Automatically running LLMs at startup on Mac

March 2024 Update: Thankfully there's better ways to run this sort of things now!

Llamafile lets you run a local LLM as an executable file that launches a chat UI on a localhost port. This gave me the idea to keep the LLM always running in the background, so I can bookmark the port in my browser and ask it questions with the click of a button.

Overall the model I'm running (Llava, a fine tune of LLama) is pretty impressive and it's very fast on my M1 MacBook. The model is great for generating names (better that GPT-4 in my experience) and very good at explaining technical topics, but its programming skills need some work.

Here are the steps make a really convenient local LLM on MacOS:

  1. Download an LLM executable with Llamafile

Simon Willison's blog post has great instructions for this (his blog is always fantastic btw), but here's a quick summary:

# Download the file
curl -LO https://huggingface.co/jartine/llava-v1.5-7B-GGUF/resolve/main/llava-v1.5-7b-q4-server.llamafile

# Make it executable
chmod 755 llava-v1.5-7b-q4-server.llamafile

# Run the file
./llava-v1.5-7b-q4-server.llamafile

# Go to http://127.0.0.1:8080/ to play around with the model. 
  1. Install Xbar We're going to use a utility called Xbar to run Llamafile in the background at startup. Just download the Xbar .dmg and put it in your Applications folder.

  2. Create an Xbar plugin

An Xbar plugin is just a shell script that's placed in a special directory. When Xbar launches it will run these scripts.

Go to the xbar plugins directory:

# Go to the xbar plugins directory
cd ~/Library/Application\ Support/xbar/plugins

# Create a bash file called runLlava.1d.sh
touch runLlava.1d.sh

# Make the file executable
chmod +x runLlava.1d.sh

Now we can add some code to runLlava.1d.sh that calls the Llamafile executable you downloaded in step 1:

#!/bin/bash
nohup /Users/paultreanor/ai/llamaFile/llamafile-server-0.1-llava-v1.5-7b-q4 &

At this point you should test the runLlava.1d.sh out.


./runLlava.1d.sh

# Go to http://127.0.0.1:8080/ to make sure it's working
  1. Bringing it all together Set xbar to run on startup and then restart your machine.
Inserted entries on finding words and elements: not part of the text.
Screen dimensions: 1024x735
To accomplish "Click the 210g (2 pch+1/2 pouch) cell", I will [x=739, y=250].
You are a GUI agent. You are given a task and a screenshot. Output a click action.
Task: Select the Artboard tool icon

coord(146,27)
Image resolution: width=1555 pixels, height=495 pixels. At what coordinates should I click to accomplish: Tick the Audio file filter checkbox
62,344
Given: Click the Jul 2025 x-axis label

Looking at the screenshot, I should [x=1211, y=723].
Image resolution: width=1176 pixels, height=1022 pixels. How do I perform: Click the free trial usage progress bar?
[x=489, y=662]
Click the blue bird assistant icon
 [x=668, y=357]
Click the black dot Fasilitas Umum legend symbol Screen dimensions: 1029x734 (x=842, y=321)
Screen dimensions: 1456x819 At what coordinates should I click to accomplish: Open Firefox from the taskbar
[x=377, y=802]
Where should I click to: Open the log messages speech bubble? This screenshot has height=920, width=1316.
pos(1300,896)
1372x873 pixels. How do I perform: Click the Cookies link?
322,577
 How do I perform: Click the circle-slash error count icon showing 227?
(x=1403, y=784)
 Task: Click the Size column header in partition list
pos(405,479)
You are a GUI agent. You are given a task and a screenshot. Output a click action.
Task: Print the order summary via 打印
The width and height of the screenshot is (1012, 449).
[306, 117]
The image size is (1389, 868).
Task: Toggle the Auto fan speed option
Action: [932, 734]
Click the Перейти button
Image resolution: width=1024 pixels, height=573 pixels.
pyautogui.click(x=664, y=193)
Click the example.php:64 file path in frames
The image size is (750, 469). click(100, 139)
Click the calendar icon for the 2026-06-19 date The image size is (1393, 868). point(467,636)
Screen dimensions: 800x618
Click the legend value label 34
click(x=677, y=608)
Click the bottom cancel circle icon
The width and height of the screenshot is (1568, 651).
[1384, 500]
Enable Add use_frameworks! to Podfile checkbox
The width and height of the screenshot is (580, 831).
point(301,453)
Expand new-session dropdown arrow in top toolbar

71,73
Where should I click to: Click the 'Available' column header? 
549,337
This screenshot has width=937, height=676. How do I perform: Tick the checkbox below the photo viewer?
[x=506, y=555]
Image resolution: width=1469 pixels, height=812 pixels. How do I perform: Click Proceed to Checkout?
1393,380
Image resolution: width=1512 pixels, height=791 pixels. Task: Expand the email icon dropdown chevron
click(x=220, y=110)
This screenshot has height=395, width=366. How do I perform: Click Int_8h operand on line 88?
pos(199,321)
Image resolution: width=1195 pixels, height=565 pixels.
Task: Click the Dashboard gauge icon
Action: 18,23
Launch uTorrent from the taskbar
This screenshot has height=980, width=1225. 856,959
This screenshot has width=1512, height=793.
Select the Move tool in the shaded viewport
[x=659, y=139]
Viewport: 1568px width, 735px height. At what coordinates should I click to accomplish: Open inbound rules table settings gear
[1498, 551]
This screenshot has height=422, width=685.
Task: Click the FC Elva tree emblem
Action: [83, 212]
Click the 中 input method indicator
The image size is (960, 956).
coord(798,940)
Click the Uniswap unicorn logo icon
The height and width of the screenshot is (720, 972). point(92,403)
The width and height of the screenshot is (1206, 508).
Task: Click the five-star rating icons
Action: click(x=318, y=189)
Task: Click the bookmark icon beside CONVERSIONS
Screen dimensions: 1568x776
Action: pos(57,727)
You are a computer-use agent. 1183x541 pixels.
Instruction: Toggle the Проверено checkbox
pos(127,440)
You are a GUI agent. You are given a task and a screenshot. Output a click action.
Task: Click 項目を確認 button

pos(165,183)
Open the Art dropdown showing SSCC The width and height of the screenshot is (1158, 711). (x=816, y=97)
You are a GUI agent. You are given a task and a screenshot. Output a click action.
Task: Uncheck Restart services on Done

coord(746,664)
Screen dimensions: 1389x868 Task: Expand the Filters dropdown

Then bookmark localhost:8080 in your browser so you can access it quickly. The model will always be available to answer your questions, just like to ChatGPT...but without the downtime.


llamafile web UI and bookmark

Update

This absolutely chews through my battery life even though it's idle in the background. I think making the script a little more event driven (maybe triggered by visiting port 8080) and not just running idle should be a decent fix for this.